Добрых двадцать тысяч составили круг, вспыхнули халаты на столбах, и вот на круг выбегает в старинном малиновом хорезмском костюме, похожая на сказочную птицу, Тамара Ханум.
Дойры взлетают вверх в руках музыкантов. Быстрые тонкие руки их как бы ловят готовый звук в воздухе и подбрасывают его на бубнах.
— Это Тамара Ханум, — кто-то говорит старому щеголю в калошах.
— Что я, слепой? — недовольно огрызается старик.

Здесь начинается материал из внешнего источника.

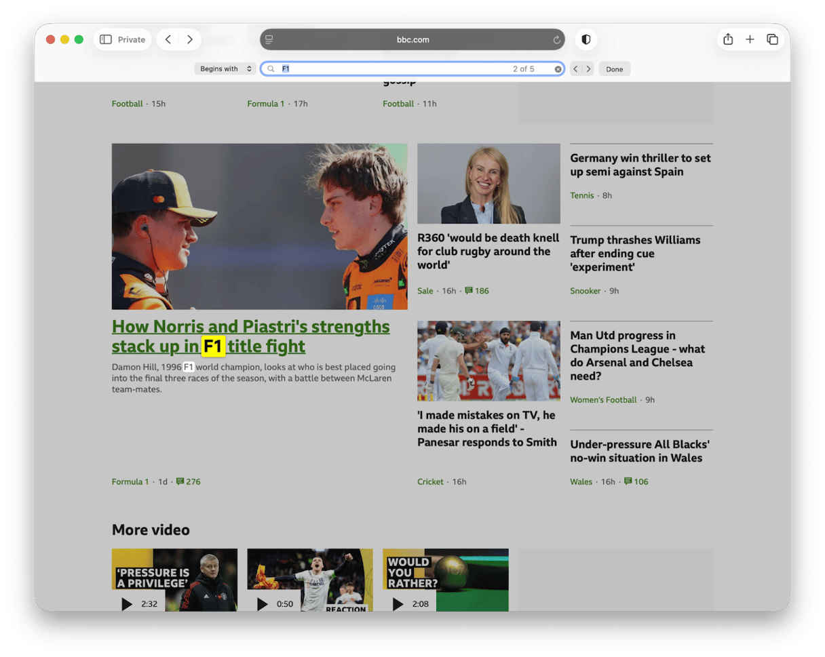The height and width of the screenshot is (657, 825).
Task: Jump to the previous F1 match
Action: coord(575,69)

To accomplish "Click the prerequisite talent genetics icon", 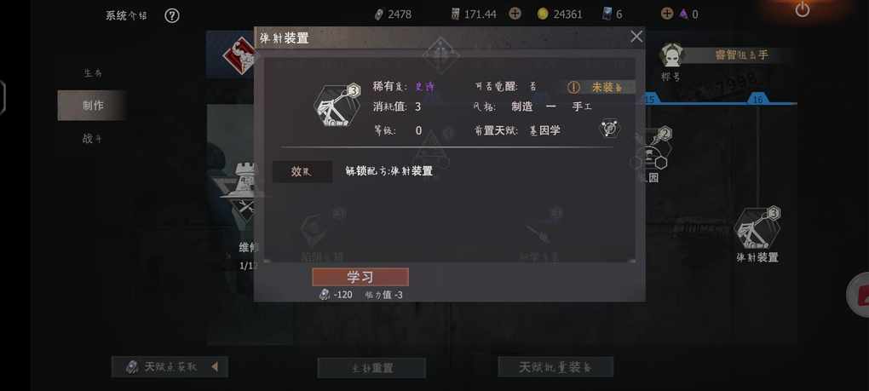I will tap(609, 129).
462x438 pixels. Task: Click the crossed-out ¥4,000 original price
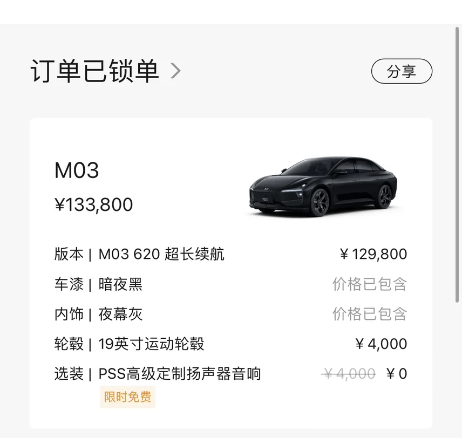(x=349, y=374)
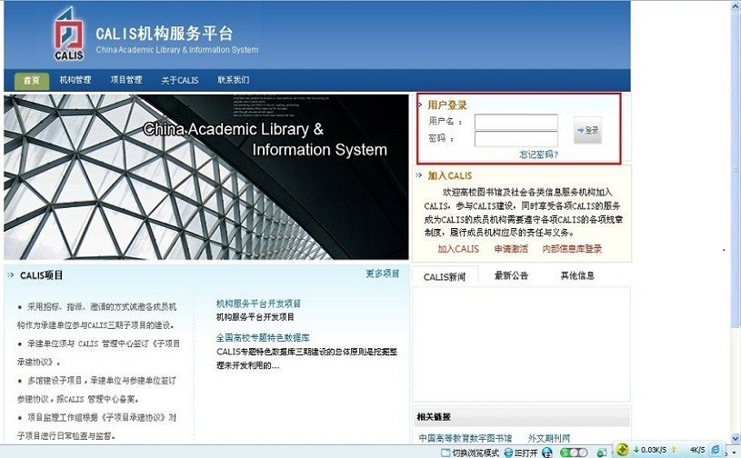Viewport: 741px width, 458px height.
Task: Open the 首页 navigation tab
Action: (x=32, y=80)
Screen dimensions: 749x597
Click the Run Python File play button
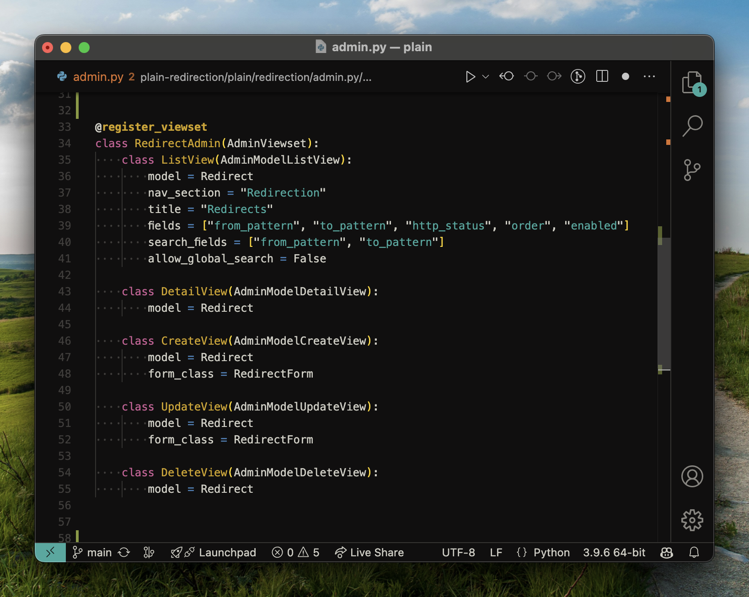coord(470,77)
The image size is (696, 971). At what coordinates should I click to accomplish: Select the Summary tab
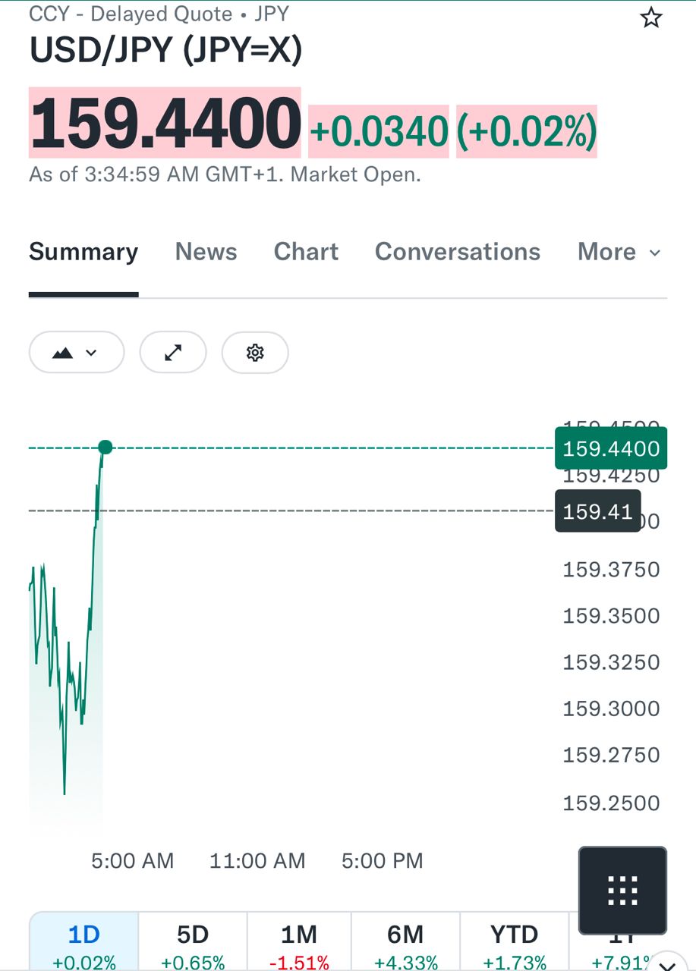[x=83, y=252]
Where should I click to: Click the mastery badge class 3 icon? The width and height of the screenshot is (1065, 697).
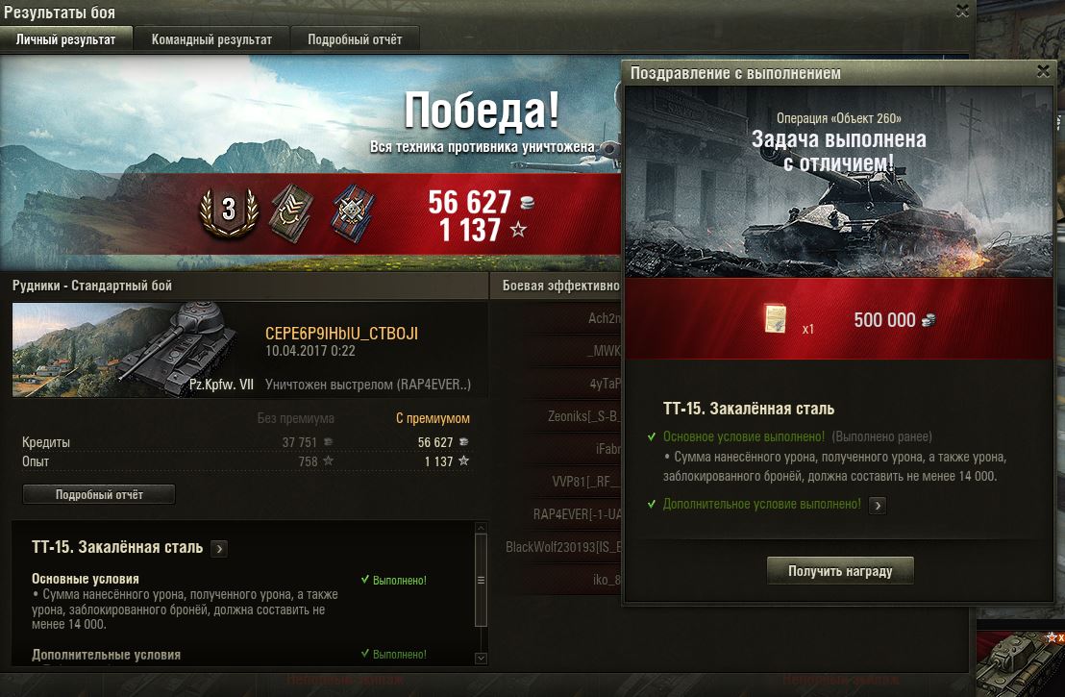click(x=229, y=212)
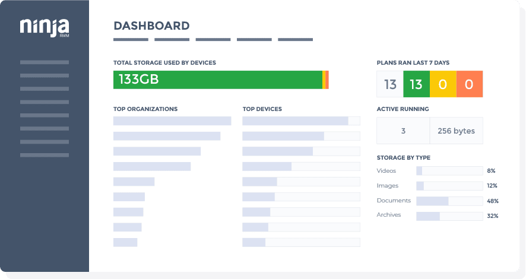Click the 256 bytes active running box
This screenshot has height=279, width=526.
tap(456, 131)
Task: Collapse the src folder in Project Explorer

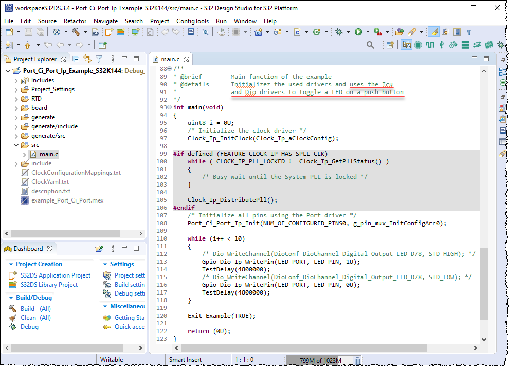Action: tap(16, 145)
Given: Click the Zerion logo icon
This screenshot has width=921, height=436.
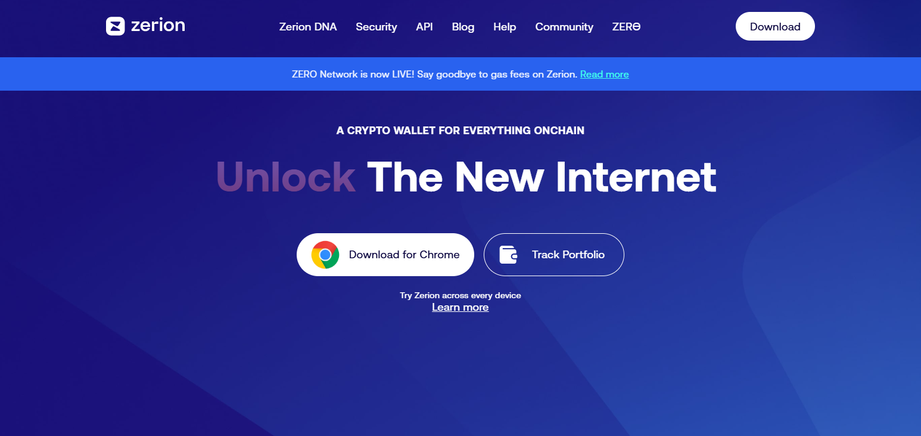Looking at the screenshot, I should click(x=115, y=26).
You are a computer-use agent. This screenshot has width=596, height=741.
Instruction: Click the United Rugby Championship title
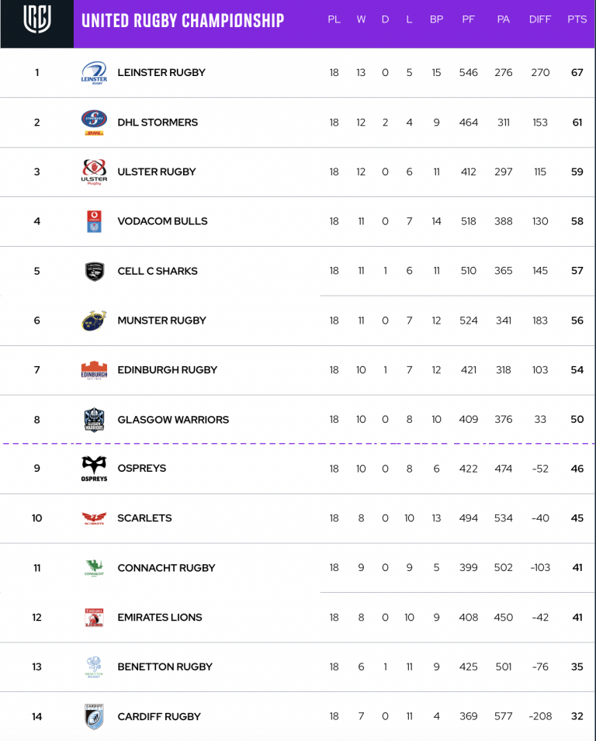coord(183,20)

Молодые ребята, сидящие в первом ряду, снимают с халатов шелковые пояса (а у них поясов по пять) и расстилают их перед собою. Каждый хочет, чтобы она сплясала на его платке — в этом много славы.
Юноши распахивают халаты и бьют ладонями в сердце. Словно рассекая грудь, протягивают они к танцовщице руки, как бы держа в них живое биение страсти.
— Не уменьшайся! Будь нашей! — звонко кричат они.
…Выходит в круг соловей Азии — Халима Насырова. Она еще не начала петь. Она ищет кого-то.
— Это сама Халима, — говорят старику в калошах.
— Что я, глухой? — отзывается он.
И она начинает. Нет для узбека большей радости, чем слушать бегущую воду, но Халима — как сказочная река. Она поет хрустальным голосом воды.
Опять снимают юноши пояса, и уже весь круг покрыт шелком.
Тот, на чей платок ступит она, от радости и почета не знает, куда себя девать.
Но Халима глядит на Юсуфа.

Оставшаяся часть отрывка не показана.